→ Your task
What is needed is a verbatim copy of the data, minus the pictures.

→ Data for processing
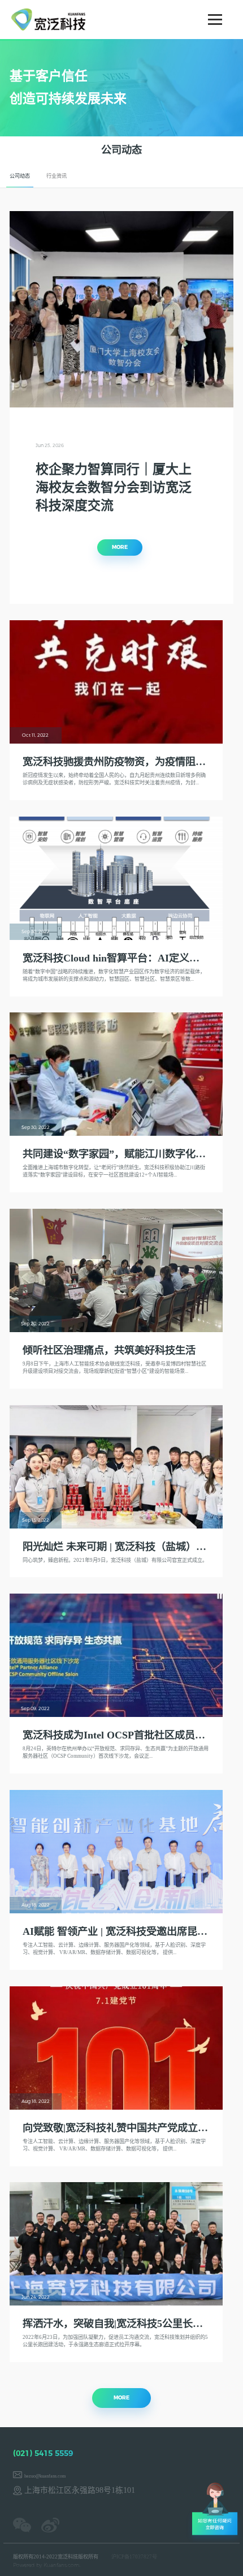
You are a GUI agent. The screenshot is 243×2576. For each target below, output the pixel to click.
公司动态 (20, 176)
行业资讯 (56, 176)
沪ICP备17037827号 (134, 2557)
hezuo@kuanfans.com (45, 2476)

→ Your response
You are a GUI agent. The screenshot is 243×2576. For each target below, output the pixel to click.
公司动态 (20, 176)
行业资讯 (56, 176)
沪ICP备17037827号 (134, 2557)
hezuo@kuanfans.com (45, 2476)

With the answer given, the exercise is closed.